***** Exercise data *****

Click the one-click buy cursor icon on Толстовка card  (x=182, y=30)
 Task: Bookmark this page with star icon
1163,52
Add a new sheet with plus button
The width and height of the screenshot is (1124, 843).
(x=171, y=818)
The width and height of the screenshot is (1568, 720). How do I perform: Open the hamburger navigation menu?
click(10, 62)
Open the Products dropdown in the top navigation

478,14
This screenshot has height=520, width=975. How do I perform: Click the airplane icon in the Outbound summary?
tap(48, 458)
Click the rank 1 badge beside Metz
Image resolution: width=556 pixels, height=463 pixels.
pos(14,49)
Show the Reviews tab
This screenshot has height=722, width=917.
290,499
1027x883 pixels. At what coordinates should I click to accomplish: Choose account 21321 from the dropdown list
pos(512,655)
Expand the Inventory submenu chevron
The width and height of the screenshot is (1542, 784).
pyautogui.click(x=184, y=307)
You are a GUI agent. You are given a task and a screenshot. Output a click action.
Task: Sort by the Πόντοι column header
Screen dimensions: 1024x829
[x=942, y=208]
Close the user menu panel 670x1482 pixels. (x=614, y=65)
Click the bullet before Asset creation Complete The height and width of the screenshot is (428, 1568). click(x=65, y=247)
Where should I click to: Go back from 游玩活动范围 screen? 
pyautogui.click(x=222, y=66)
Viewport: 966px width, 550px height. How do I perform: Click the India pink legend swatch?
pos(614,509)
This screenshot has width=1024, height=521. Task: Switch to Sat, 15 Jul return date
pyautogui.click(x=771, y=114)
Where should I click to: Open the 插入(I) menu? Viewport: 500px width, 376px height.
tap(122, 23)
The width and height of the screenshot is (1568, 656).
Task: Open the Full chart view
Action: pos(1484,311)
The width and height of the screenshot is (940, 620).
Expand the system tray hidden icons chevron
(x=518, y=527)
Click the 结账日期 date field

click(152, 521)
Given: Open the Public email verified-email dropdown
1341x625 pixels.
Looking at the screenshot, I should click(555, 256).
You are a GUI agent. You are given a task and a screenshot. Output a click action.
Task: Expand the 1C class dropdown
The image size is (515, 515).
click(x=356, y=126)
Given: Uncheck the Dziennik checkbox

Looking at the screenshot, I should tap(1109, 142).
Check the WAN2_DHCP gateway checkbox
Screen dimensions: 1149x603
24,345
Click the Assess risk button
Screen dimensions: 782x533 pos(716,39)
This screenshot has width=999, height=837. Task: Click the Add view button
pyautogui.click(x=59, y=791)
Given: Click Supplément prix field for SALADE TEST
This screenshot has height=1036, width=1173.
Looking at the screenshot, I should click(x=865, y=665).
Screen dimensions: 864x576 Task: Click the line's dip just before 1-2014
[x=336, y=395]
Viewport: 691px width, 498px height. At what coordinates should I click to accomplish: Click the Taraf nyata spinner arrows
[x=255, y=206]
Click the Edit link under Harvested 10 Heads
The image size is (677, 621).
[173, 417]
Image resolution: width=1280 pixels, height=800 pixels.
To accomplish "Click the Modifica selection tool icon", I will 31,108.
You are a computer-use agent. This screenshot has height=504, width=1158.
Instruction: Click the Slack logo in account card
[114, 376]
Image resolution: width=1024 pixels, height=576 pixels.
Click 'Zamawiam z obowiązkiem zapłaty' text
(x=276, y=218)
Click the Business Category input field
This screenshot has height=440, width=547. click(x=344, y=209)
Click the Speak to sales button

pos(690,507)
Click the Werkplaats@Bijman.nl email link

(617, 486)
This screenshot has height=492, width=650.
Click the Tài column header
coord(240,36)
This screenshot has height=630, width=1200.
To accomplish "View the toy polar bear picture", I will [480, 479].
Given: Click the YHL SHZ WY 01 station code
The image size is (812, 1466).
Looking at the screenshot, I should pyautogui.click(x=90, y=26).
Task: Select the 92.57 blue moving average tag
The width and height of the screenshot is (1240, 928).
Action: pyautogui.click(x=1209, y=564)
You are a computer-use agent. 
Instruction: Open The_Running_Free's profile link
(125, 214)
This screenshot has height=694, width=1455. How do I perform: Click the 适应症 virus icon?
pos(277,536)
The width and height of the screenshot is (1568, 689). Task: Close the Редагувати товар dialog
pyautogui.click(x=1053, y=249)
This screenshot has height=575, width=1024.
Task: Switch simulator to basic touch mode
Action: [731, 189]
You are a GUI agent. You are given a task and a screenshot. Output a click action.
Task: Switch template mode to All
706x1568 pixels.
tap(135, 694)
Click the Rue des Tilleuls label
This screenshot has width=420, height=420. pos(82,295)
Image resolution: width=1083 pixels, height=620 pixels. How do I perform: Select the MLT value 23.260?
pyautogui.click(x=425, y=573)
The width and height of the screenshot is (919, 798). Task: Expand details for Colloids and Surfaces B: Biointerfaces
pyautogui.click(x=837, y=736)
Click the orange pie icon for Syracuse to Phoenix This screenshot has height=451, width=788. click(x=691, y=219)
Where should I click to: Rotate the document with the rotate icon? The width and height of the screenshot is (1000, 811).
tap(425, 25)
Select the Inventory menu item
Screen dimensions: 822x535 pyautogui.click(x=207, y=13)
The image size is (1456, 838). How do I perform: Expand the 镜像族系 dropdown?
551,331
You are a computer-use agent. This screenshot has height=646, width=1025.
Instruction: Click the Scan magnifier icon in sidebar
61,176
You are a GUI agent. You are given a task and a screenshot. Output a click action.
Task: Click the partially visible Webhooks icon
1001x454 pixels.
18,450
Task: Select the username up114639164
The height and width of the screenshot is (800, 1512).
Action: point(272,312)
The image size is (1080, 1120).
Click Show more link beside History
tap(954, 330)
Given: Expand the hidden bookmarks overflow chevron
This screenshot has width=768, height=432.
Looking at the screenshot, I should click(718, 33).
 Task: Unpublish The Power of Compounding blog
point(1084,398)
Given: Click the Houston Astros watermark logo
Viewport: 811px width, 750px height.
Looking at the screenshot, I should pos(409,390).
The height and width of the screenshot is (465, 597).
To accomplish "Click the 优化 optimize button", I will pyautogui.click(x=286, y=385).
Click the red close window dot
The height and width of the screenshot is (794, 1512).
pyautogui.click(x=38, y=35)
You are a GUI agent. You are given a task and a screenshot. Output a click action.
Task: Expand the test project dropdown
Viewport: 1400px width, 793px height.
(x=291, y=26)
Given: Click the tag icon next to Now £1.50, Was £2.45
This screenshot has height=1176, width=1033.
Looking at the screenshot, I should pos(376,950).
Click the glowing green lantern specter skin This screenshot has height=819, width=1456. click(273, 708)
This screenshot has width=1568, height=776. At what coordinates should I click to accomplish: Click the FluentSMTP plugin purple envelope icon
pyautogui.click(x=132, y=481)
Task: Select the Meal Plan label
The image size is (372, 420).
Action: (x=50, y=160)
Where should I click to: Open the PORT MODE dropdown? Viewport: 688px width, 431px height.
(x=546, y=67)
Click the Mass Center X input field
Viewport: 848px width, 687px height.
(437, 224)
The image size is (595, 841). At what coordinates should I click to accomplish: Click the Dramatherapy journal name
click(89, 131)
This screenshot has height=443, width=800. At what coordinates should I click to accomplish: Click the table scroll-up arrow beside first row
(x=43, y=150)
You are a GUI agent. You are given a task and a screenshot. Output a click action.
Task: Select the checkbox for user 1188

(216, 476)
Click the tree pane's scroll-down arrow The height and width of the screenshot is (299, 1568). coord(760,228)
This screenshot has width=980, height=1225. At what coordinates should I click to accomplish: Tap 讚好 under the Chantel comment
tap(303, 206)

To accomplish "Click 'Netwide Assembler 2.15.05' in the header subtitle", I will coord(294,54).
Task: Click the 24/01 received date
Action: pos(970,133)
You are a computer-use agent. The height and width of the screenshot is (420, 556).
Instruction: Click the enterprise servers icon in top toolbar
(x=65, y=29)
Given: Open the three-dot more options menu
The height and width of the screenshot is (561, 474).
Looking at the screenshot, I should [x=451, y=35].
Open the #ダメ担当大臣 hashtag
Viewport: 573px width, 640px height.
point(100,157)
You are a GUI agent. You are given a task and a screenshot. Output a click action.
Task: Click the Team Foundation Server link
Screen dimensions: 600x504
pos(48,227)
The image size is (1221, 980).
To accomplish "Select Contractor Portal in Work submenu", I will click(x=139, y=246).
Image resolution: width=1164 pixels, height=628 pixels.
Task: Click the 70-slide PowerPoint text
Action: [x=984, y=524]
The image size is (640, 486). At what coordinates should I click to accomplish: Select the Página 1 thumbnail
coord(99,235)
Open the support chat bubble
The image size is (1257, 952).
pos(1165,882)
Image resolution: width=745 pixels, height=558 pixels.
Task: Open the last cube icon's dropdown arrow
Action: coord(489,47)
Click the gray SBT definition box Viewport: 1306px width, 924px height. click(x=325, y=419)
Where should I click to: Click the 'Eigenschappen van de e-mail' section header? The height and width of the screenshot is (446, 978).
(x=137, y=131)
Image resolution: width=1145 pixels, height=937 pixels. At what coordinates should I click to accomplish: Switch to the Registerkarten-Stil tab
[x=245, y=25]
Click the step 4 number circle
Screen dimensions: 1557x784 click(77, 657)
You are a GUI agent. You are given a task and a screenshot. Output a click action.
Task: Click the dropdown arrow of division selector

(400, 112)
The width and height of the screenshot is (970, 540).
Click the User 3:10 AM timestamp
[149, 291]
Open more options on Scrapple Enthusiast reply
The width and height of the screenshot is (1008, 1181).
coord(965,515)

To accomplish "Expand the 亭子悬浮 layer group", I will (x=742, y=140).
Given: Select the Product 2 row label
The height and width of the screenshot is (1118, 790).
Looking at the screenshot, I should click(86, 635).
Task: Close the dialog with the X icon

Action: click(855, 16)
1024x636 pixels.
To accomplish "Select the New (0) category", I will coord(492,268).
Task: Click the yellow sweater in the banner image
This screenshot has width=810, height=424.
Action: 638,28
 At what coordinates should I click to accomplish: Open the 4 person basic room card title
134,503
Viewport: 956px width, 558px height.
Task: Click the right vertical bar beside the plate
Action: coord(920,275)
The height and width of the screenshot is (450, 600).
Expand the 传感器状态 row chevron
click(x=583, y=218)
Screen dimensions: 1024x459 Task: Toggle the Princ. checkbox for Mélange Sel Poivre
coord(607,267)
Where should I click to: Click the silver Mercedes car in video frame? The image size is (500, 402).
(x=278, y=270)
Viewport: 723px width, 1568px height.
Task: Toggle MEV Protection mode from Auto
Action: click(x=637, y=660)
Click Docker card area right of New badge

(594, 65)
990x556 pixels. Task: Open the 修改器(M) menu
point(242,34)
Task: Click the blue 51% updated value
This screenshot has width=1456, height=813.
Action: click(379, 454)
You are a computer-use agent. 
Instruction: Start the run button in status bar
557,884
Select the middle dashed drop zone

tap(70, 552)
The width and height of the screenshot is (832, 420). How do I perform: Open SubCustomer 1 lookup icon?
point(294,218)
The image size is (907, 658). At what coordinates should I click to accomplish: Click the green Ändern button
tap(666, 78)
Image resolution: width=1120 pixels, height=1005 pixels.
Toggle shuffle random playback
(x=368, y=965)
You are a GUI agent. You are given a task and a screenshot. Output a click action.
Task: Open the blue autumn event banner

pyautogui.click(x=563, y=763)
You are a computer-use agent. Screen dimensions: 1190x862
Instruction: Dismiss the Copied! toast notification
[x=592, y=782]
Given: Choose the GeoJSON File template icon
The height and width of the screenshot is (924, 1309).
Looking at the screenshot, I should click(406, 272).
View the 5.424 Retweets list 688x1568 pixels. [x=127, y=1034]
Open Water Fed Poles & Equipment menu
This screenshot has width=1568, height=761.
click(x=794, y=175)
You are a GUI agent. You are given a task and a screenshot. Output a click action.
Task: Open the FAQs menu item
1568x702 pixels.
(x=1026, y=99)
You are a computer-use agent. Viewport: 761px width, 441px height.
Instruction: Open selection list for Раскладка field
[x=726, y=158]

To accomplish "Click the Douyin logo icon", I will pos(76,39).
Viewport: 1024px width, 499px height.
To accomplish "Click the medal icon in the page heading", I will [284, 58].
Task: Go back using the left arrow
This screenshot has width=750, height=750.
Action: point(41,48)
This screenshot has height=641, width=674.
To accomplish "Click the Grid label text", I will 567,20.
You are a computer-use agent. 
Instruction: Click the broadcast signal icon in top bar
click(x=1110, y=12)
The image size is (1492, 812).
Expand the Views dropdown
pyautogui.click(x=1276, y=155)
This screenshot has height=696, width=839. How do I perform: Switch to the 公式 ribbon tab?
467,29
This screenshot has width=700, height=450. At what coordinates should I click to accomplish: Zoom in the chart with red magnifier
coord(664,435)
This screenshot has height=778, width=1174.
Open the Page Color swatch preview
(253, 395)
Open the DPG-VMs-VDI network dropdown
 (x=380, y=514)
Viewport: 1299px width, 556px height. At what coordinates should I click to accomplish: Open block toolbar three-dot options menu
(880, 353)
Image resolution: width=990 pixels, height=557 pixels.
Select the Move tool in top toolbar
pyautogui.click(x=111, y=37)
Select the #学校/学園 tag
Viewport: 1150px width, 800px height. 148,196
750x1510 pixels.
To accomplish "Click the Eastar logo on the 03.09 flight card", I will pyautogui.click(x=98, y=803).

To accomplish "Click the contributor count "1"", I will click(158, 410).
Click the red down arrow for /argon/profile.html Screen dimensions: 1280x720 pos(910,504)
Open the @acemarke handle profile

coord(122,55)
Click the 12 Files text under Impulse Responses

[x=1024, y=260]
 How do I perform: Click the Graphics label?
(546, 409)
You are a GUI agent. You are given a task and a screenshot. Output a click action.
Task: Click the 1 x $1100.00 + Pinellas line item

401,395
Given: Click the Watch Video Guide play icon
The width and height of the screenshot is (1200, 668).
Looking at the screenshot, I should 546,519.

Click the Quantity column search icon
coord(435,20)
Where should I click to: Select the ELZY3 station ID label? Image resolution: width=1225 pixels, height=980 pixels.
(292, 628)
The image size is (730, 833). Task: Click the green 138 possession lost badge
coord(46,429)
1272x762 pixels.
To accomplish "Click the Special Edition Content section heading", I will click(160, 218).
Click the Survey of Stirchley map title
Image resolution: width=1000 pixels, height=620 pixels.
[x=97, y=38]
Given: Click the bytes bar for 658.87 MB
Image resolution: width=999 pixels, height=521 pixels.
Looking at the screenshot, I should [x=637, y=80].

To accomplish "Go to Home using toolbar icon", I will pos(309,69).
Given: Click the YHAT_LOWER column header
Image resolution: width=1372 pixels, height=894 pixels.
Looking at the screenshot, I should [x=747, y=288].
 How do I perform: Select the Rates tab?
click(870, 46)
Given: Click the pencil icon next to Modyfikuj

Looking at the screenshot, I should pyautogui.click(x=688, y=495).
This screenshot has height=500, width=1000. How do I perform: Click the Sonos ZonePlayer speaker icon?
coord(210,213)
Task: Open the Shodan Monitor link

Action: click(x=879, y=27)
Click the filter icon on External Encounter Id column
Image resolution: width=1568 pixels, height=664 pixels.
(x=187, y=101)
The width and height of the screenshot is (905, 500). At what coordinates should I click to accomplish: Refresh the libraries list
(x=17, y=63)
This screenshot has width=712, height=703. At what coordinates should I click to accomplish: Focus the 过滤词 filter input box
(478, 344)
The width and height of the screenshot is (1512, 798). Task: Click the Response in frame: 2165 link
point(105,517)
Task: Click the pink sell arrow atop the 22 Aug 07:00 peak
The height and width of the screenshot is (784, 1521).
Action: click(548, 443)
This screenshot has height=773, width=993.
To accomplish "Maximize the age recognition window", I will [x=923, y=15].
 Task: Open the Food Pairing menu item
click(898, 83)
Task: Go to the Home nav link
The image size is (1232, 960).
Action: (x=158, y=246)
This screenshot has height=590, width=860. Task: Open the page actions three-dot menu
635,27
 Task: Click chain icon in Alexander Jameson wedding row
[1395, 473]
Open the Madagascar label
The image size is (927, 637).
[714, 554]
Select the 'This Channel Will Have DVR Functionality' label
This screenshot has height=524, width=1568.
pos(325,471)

*****

Show every line of the listing in which the string "template" can be found.

• **Task result**
Task: Switch template mode to All
Given: Choose the GeoJSON File template icon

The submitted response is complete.